Burkhardt, in fact, made a conscious decision not to hire a PR firm. Two days after the infamous scrum, he and his board found themselves on the receiving end of a PR firm’s pitch, an offer to protect MMA’s corporate trademark and name. But Burkhardt had already determined the company’s fate.
MMA would “go into bankruptcy and be sold and liquidated,” so what was the company “trying to accomplish by a bunch of PR guys running around?” he said.
The railroader’s daunting presence left a sea of blank stares in the boardroom.
Burkhardt told me, “You’d be spending money (on PR firms) that was legitimately due to the claimants.”
One might ask oneself: is this the voice of a heartless villain?
There’s no denying Burkhardt came off badly in his Lac-Mégantic debut.
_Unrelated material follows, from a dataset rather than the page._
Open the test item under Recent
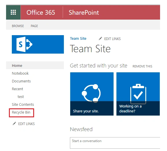The width and height of the screenshot is (167, 151). click(x=21, y=97)
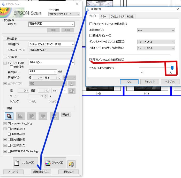Enable ホコリ除去 checkbox
Screen dimensions: 181x178
pos(9,145)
He doesn’t know how to take questions, where to look, or how to stay calm. When he talks, he sometimes sounds like he’s regurgitating company logistics at a board meeting; other times his voice cracks, inner emotions surfaces but are then immediately suppressed – “I’m not very good at crying in public.” Burkhardt neither hid behind doublespeak nor faked any tears. His responses were, if nothing else, honest.
The reality of Lac-Mégantic’s media spectacle struck the CBC’s Raffy Boudjikanian upon returning to Montreal. For the first time Boudjikanian was able to step beyond the entanglement of the media consensus and consider whether or not Burkhardt was treated fairly.
Perhaps judgment on Burkhardt was passed too quickly, he thought. Perhaps his unfiltered exterior was the manifestation of a man in shock. Journalists expect authority figures like Burkhardt to show up with some PR guidance, on how to neatly pack statements into 15-second sound bites, and may be frustrated when they can’t.
In a way though, he said, Burkhardt’s unfiltered responses “made it more interesting journalistically.”
Boudjikanian’s ambivalence about Burkhardt persists.